Das durchbohrte Herz
Der Besuch Marias bei ihrer Verwandten Elisabeth, der Mutter Johannes des Täufers, mündet in den Lobpreis des Magnifikat "Selig bist du, weil du geglaubt hast" (Lk 1,45). Aber vom greisen Simeon im Tempel vernimmt Maria ganz andere Töne: "Deine Seele wird ein Schwert durchbohren" (Lk 2, 33). Als unter dem Kreuz ihres Sohnes Stehende hat sie das bis zur Neige auskosten müssen. Da ist von erhabener Größe und Abgehobenheit nichts mehr zu sehen und zu spüren und auch ihren Sohn hält sie nur mehr als Toten in den Armen.

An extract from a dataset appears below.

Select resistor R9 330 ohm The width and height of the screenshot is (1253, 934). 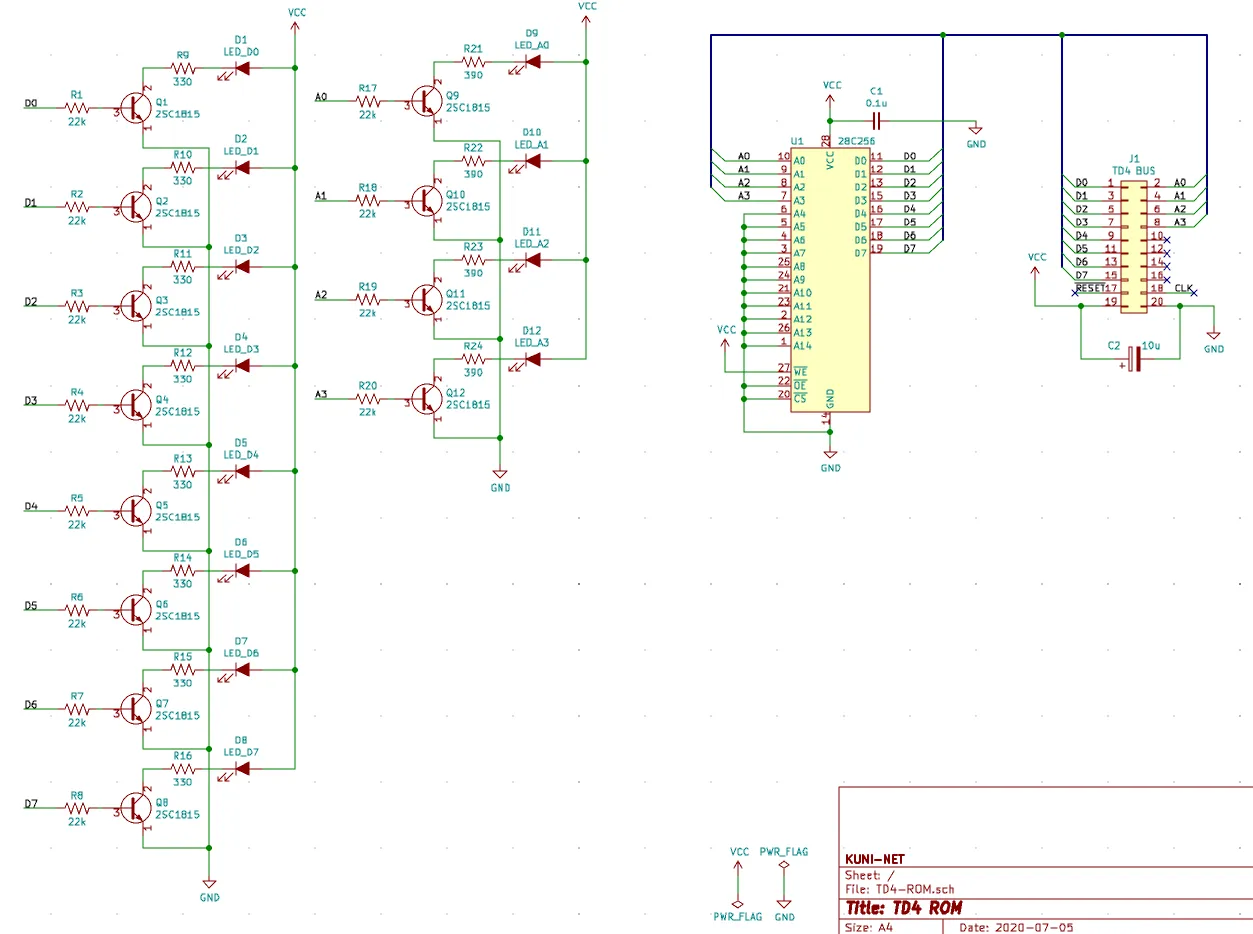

Aber gerade angesichts eigener Erfahrung von Leid erweist sie sich nicht als im Himmel thronende Königin, sondern als eine, die für menschliche Bedrängnis offen ist und sich Hilfesuchenden zuneigt. Goethe lässt in seinem "Faust" das unglückliche Gretchen vor einem Marienbild beten "Ach neige, du Schmerzen(s)reiche, dein Antlitz gnädig meiner Not".

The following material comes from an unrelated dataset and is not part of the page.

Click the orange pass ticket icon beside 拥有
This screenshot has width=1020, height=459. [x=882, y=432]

Die "tausend Bilder" zeigen uns Maria zwar als gnadenvoll Erwählte und in den Himmel Erhobene, aber auch als sich Neigende, Schmerzensreiche, die menschliches Leid bis zur Neige auskosten musste. Aufgrund ihrer Mitwirkung an der Erlösung wird sie zwar nicht zur "Miterlöserin", - Erlösung kann nur durch den Mensch gewordenen Sohn Gottes gewirkt werden - sie ist aber Fürsprecherin bei Gott für uns, unter deren "Schutz und Schirm" wir Geborgenheit erfahren dürfen.